แนวคิดหลัก
Deploying large language models (LLMs) on mobile devices enables natural language processing capabilities directly on the device, enabling use cases like accurate and contextually relevant question answering.
บทคัดย่อ
The paper discusses the process of porting large language models (LLMs) to mobile devices for efficient question answering. The key points are:
Deploying LLMs on mobile devices makes natural language processing capabilities available directly on the device, enabling use cases like accurate and contextually relevant question answering.
The authors employed the llama.cpp framework, a flexible and self-contained C++ framework for LLM inference, to run the models natively on the mobile device. This avoids the complexity of the Tensorflow Lite conversion pipeline.
The authors selected the Orca-Mini-3B model, a 3 billion parameter model with 6-bit quantization, which runs in interactive speed on a recent smartphone like the Galaxy S21.
Experiments show the model provides accurate and faithful answers to user queries across different subjects like politics, geography, and history, though it can occasionally hallucinate false information.

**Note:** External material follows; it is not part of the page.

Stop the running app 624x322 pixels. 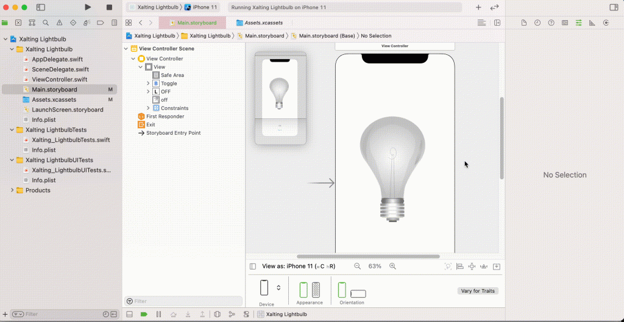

The authors plan to explore recently introduced LLMs like phi-2 and GPU acceleration via OpenCL or Vulkan in the future.
สถิติ
The model has 3 billion parameters and takes approximately 2.2 GB of CPU RAM on the device.
คำพูด
"Deploying Large Language Models (LLMs) on mobile devices makes all the capabilities of natural language processing available on the device."
"An important use case of LLMs is question answering, which can provide accurate and contextually relevant answers to a wide array of user queries."